La chefferie traditionnelle dans les sociétés de la grande zone forestière du Sud-Cameroun : 1850-2010

Le projet de livres sur la chefferie «traditionnelle» obéissait à la
volonté de l'auteur d'apporter sa contribution à la connaissance de l'un
des pans de l'histoire politique et sociale du Cameroun moderne. En
faisant appel à d'autres contributions, il a voulu élargir le champ des
analyses et arriver à une compréhension plus étoffée de cette institution
qu'est la chefferie dans les sociétés bantoues de la grande zone
forestière du Sud-Cameroun et son évolution de l'implantation de
l'administration coloniale du 2<sup>e</sup> Reich à la fin du XIX<sup>e</sup> siècle à nos
jours.
À travers cet ouvrage, l'auteur apporte un éclairage nouveau sur le
sort réservé aux vrais détenteurs de l'autorité traditionnelle dans cette
partie du Cameroun. Connus sous des terminologies diverses (Mintôl,
Mbombog, Lam-Lam, Ci), ils furent remplacés par les chefs
administratifs hiérarchisés (chefs de cantons et chefs de groupements).
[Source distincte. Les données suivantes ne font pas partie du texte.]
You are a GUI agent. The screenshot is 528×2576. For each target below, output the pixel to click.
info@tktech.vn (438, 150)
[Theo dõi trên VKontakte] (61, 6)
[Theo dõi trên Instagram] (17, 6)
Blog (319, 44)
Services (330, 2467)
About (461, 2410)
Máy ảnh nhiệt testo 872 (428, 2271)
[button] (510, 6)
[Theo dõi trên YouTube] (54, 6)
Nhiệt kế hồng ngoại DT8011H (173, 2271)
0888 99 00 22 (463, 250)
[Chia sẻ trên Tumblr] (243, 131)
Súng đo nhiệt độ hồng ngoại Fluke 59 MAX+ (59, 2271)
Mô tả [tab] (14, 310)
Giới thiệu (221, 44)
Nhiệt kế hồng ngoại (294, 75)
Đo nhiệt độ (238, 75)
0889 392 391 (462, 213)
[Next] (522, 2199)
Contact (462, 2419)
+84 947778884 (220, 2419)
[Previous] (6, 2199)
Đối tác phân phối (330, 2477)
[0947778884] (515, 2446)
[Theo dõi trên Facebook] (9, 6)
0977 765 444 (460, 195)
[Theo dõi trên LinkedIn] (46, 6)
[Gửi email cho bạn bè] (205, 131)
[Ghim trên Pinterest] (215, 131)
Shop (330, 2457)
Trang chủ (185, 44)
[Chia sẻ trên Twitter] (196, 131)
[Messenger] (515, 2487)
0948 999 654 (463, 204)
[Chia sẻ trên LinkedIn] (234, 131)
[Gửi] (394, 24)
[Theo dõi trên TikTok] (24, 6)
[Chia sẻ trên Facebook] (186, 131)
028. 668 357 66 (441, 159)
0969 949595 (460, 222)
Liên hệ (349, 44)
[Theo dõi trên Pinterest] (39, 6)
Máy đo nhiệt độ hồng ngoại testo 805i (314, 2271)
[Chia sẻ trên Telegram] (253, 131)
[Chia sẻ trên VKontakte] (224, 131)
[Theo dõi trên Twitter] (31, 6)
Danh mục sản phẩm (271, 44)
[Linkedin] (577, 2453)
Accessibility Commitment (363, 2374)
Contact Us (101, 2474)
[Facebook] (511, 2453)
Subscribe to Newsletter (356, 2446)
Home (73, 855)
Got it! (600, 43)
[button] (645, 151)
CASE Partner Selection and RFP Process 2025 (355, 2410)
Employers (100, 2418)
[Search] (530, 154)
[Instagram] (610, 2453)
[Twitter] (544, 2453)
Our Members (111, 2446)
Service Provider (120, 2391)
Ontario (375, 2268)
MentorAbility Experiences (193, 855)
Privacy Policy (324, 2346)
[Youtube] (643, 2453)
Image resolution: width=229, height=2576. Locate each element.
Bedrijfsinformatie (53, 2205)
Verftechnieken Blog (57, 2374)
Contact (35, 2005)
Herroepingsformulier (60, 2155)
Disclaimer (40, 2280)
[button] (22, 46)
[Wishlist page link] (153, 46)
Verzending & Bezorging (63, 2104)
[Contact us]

Élus du nouvel ordre colonial, ces derniers furent placés à la tête des
unités de commandement indigènes créées spécialement pour eux dans
la seule optique d'aider les colonisateurs européens à accomplir leur
triple mission de domination politique, d'exploitation économique et
d'aliénation culturelle des peuples de cette partie du continent africain.
En mettant en relief le caractère a-traditionnel de ce qu'il appelle
«roitelets nègres» ou encore «enfants chéris de l'ordre colonial», et
les multiples avantages que leur apporta la collaboration avec les
administrateurs venus de l'Hexagone, l'auteur et son équipe apportent
des réponses aux multiples questions concernant la nature et la
crédibilité de cette institution appelée «chefferie» et abusivement
qualifiée de «traditionnelle» dans le Sud-Cameroun forestier.